How to install Pulp on AWS EKS Cluster with S3 Storage

Awesome, surely I will give it a try.

Cool! We would like to hear about your test results.

One last question I have about exposing the UI using a Kubernetes Load Balancer instead of listening on port localhost. Do we have a way for this as well?

Yes. Since this is an EKS cluster I can think of 3 ways to do this:

  1. .spec.ingress_type: loadbalancer
    the operator will create a k8s Service of type LoadBalancer (the k8s integration with the cloud provider will create the lb for you)

  2. .spec.ingress_type: ingress
    the operator will deploy a k8s Ingress resource with the defined IngressController (more info in Reverse Proxy - Pulp Operator).

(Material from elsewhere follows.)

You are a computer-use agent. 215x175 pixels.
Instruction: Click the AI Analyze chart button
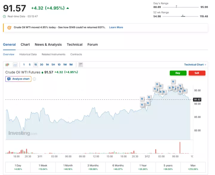pos(18,79)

  3. .spec.ingress_type: nodeport
    the operator will create a k8s Service type NodePort and you will need to manually create the AWS LoadBalancer to point to the k8s <nodes>:<node-port>

3 Likes

Definitely. I will keep you posted.

While I was going through my artifacts on S3, I got a question about protocol used to upload/download artifacts on S3 bucket. Does it use S3FS in backend. I am asking this because S3FS is slower than actual S3 api calls. S3fs does a mounting and uses for upload/download files. Can you please clarify on this as well.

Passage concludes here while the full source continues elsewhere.